Thursday, August 1, 2013

Teens and Online Porn: Creating Boundaries Online and Off

In the past, pornography was mainly limited to artwork, magazines and the red-light districts. With the Internet and cable television, however, pornography has now made its way into our family rooms, home offices, teens cell phones and kids’ bedrooms. It is easily – and often inadvertently — accessible by children and teenagers, and parents must work even harder to prevent their children from becoming addicted to it.

Experts at the Jacob Wetterling Foundation developed the following tips to help parents prevent their children from becoming addicted to pornography:
  • Place home computers in a central area of the house, not a child’s bedroom or secluded area. Make surfing the Internet a family experience.
  • Talk with your children about what they can and cannot do online, while trying to understand their needs, interests and curiosity.
  • Know your child’s password and screen names; they may have more than one.
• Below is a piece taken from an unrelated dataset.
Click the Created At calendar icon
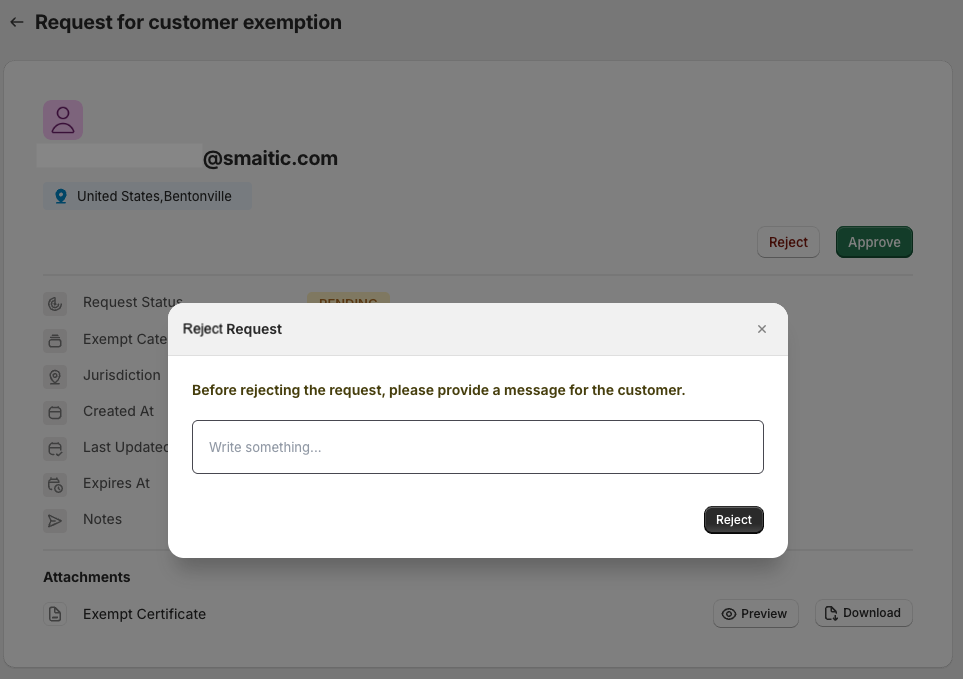 point(55,413)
  • Set reasonable time limits on computer use, and ensure that your children adhere to the limitations.
  • You should also realize that children may be accessing the Internet from outside the home, such as friend’s homes, work, libraries and school.
  • Be open with your children and encourage them to come to you if they encounter a problem online.
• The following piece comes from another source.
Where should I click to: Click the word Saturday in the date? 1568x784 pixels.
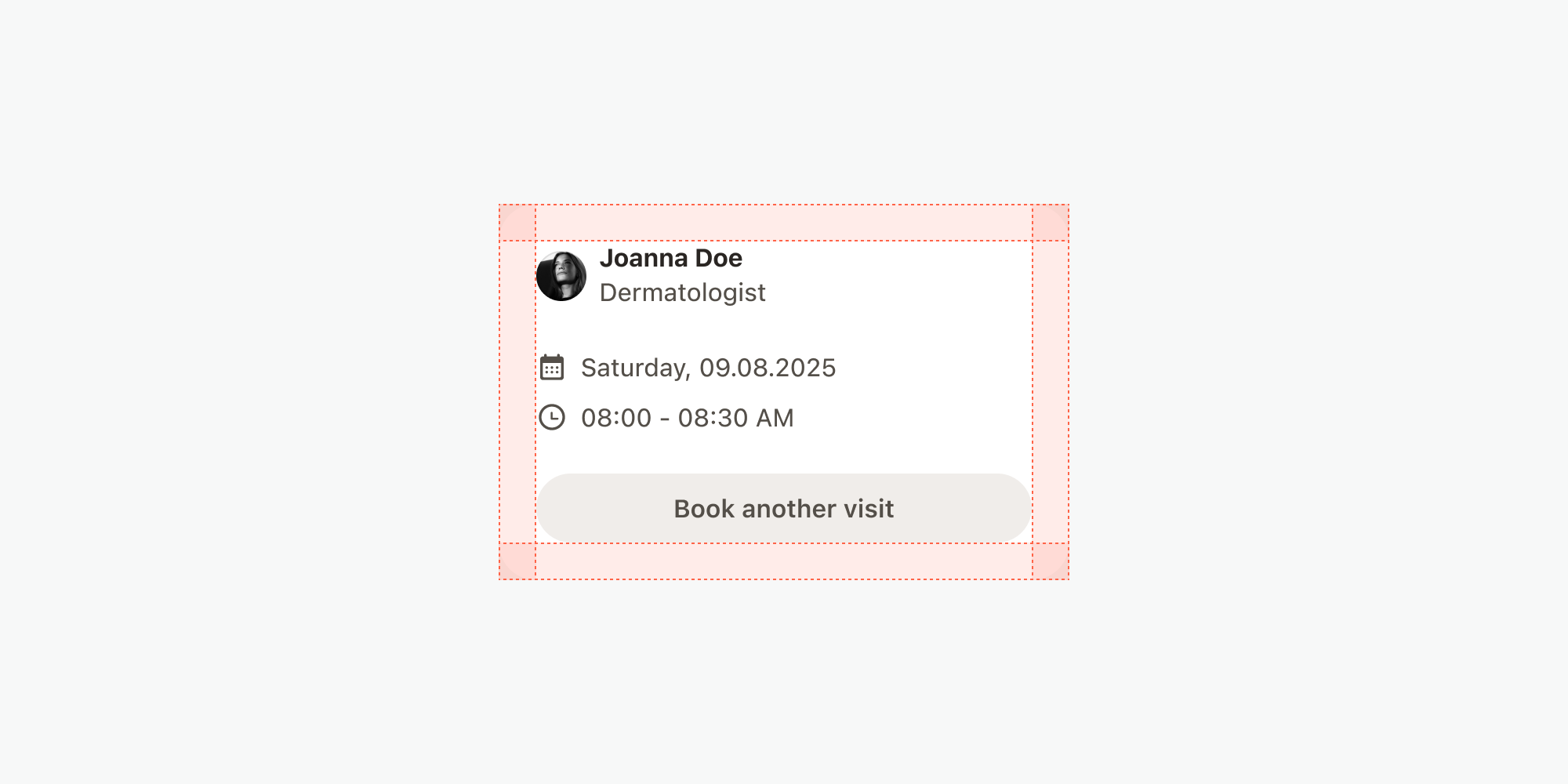pos(635,368)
  • Explore filtering and blocking software, which is used to sort information on the Internet and classify it according to content. A major drawback is that some filtering may block innocent sites, while many “negative” sites still get past the filters. Though these programs can be great assets, parents still need to maintain open communication with their children to inform and protect them.
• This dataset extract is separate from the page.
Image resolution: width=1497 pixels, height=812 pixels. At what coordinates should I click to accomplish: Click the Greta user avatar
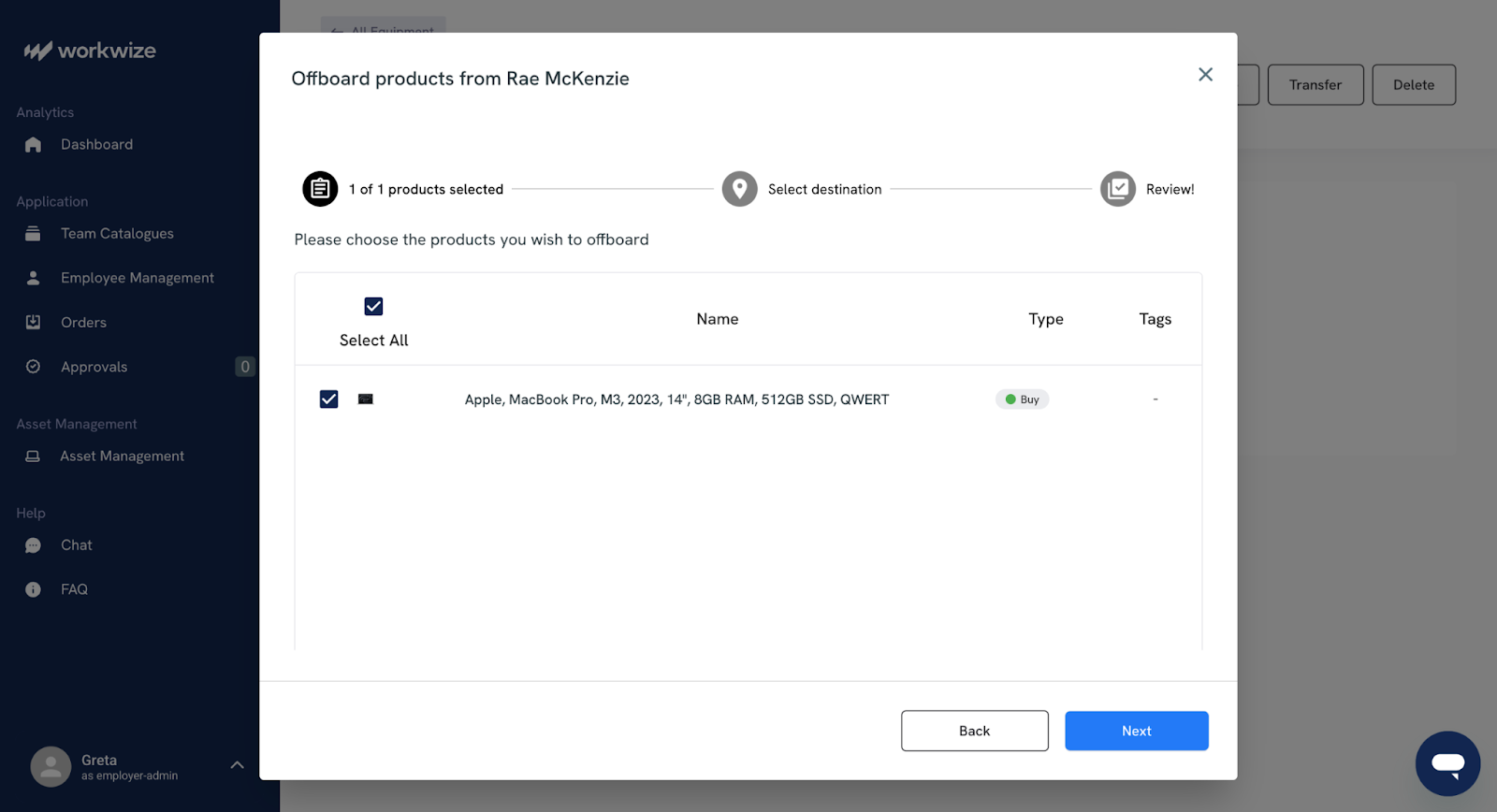(51, 767)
The best cure for addiction is prevention. Many parents may suspect their children of being sexually addicted, but may not be sure of the warning signs. Victor Cline, Ph.D., an expert on pornography and its effects, encourages parents to be on the lookout for the following symptoms of sexual addiction:
  • A pattern of out-of-control sexual behavior
  • Experiencing severe consequences due to sexual behavior, and an inability to stop despite these adverse consequences
  • Persistent pursuit of self-destructive behavior
  • Ongoing desire or effort to limit sexual behavior
  • Sexual obsession and fantasy as a primary coping strategy
  • Regularly increasing the amount of sexual experience because the current level of activity is no longer satisfying
  • Severe mood changes related to sexual activity
  • Inordinate amounts of time spent obtaining sex, being sexual and/or recovering from sexual experiences
  • Neglect of important social, occupational or recreational activities because of sexual behavior
Being an educated parent will help you have safer teens both online and off.